Here’s how the code works

Prerequisites

Before we dive in, make sure you have the following installed:

  • Python 3.x
  • Pandas
  • Requests

You’ll also need an API token from EODHD, which you can get by signing up on their website.

Importing Necessary Modules

Let’s start by importing the necessary modules. We’ll need logging for logging, pandas for data manipulation, requests for making HTTP requests, io for handling CSV data streams, and pathlib for file path manipulation.

import logging
import pandas as pd
import requests
import io
from pathlib import Path

Setting Up Logging and Pandas Configuration

We’ll set up logging to the INFO level and configure Pandas to display all columns for our dataframes.

logging.basicConfig(level=logging.INFO)
pd.set_option('display.max_columns', None)
pd.set_option('display.expand_frame_repr', False)

Fetch and Save Exchanges

The first function fetch_and_save_exchanges fetches the list of all stock market exchanges and saves them to an HDF5 file. You can also opt to read this data from a local file if it exists.
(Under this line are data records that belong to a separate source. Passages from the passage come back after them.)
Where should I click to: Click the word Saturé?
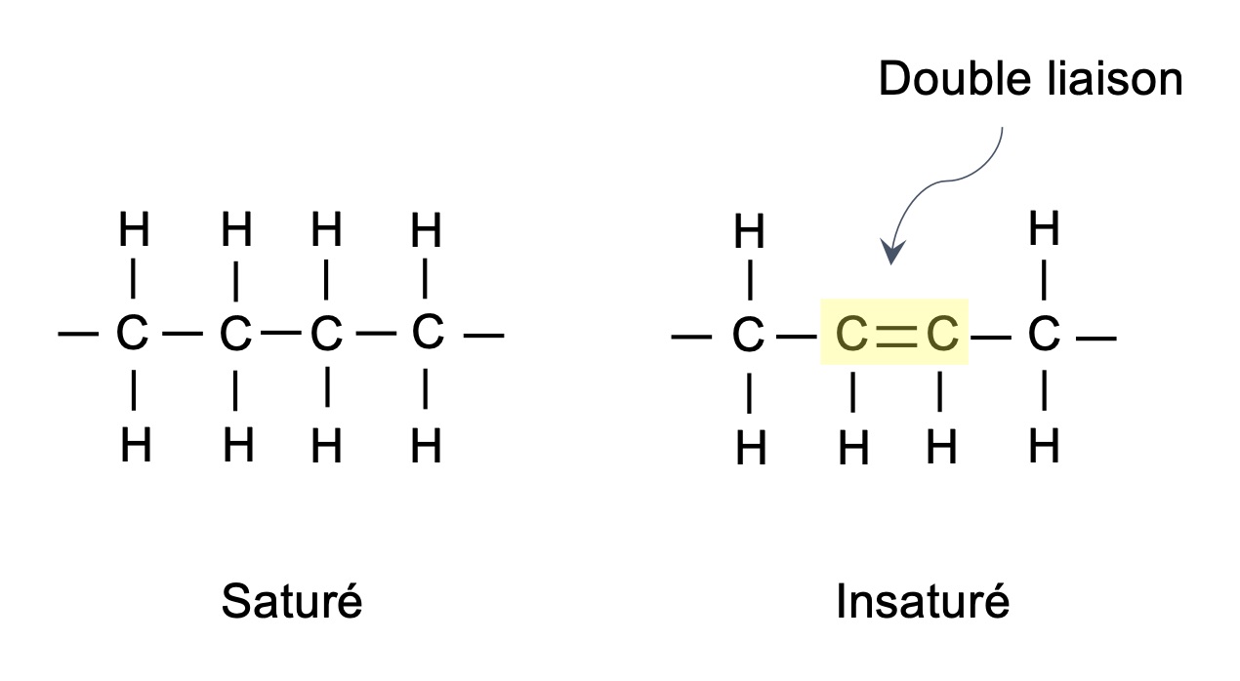292,601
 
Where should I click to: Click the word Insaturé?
923,601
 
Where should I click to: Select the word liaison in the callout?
1115,79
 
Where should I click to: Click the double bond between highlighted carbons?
896,337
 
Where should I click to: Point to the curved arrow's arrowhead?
892,252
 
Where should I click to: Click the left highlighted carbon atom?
851,334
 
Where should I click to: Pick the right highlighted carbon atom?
942,334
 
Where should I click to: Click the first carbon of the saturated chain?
132,332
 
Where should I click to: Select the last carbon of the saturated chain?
428,331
def fetch_and_save_exchanges(api_token, data_dir, local_only=False):
    # ... (code)

This function takes an API token and a directory path as its arguments and also has an optional argument local_only to specify whether to use local data if available.

Here’s how to call it:

df = fetch_and_save_exchanges(api_token, data_dir)
logging.info(df.head())
logging.info(df.tail())

Fetch and Save Symbols

The second function fetch_and_save_symbols fetches stock symbols for each exchange and saves them to an HDF5 file.

def fetch_and_save_symbols(api_token, data_dir, exchange_codes):
    # ... (code)

This function iterates over each exchange code and fetches its symbols. Here’s how to call it:

# Uncomment the following line when you want to fetch and save symbols
# fetch_and_save_symbols(api_token, data_dir, exchange_codes)
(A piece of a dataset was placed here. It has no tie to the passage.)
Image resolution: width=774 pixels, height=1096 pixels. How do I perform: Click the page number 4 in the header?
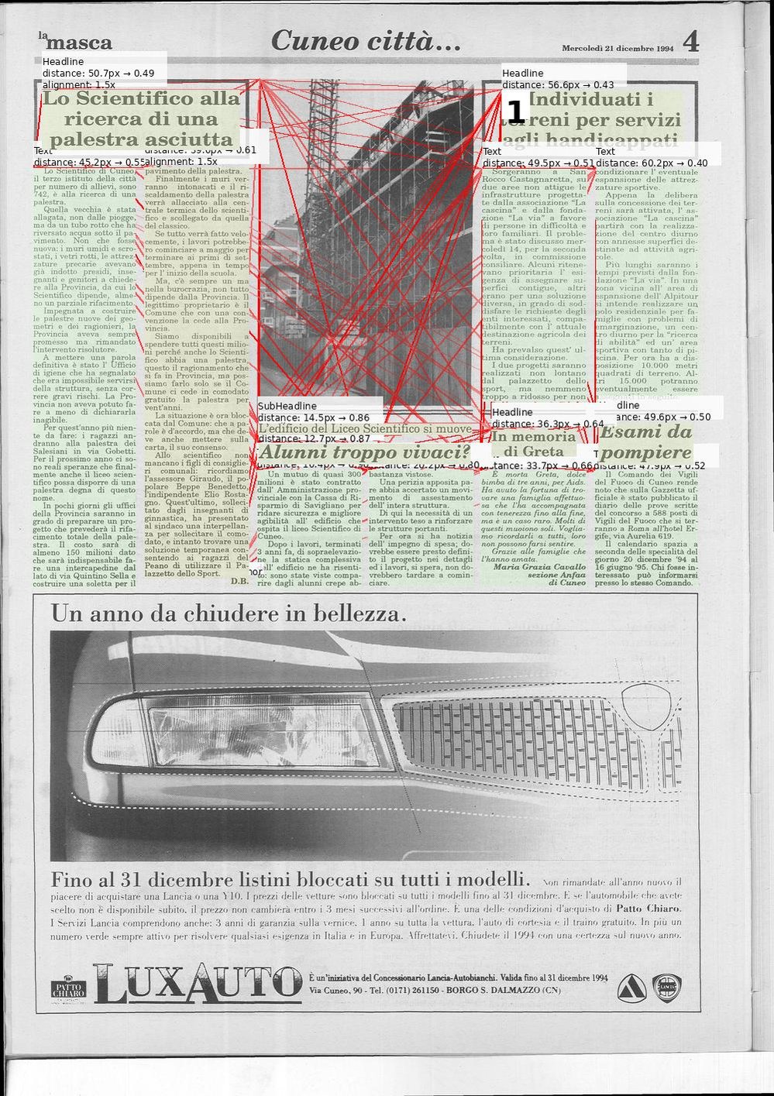click(690, 41)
Inspecting Your Local Database

The final function, print_h5_file_info, allows you to inspect what’s inside your HDF5 file. It lists all the market codes (keys) and can export a specific one to a CSV file.

def print_h5_file_info(h5_file_path, market_code=None, csv_export=False):
    # ... (code)

To check the content of your HDF5 file, simply call:

print_h5_file_info(data_dir + 'symbols.h5', 'US')

The entire code is below

You will need to create a python file key.py to store your api_token variable.

from keys import api_token

data_dir = '/home/shared/algos/data/'

import logging
import pandas as pd
import requests
import io
from pathlib import Path

logging.basicConfig(level=logging.INFO)
# Configure Pandas to display all columns
pd.set_option('display.max_columns', None)
pd.set_option('display.expand_frame_repr', False)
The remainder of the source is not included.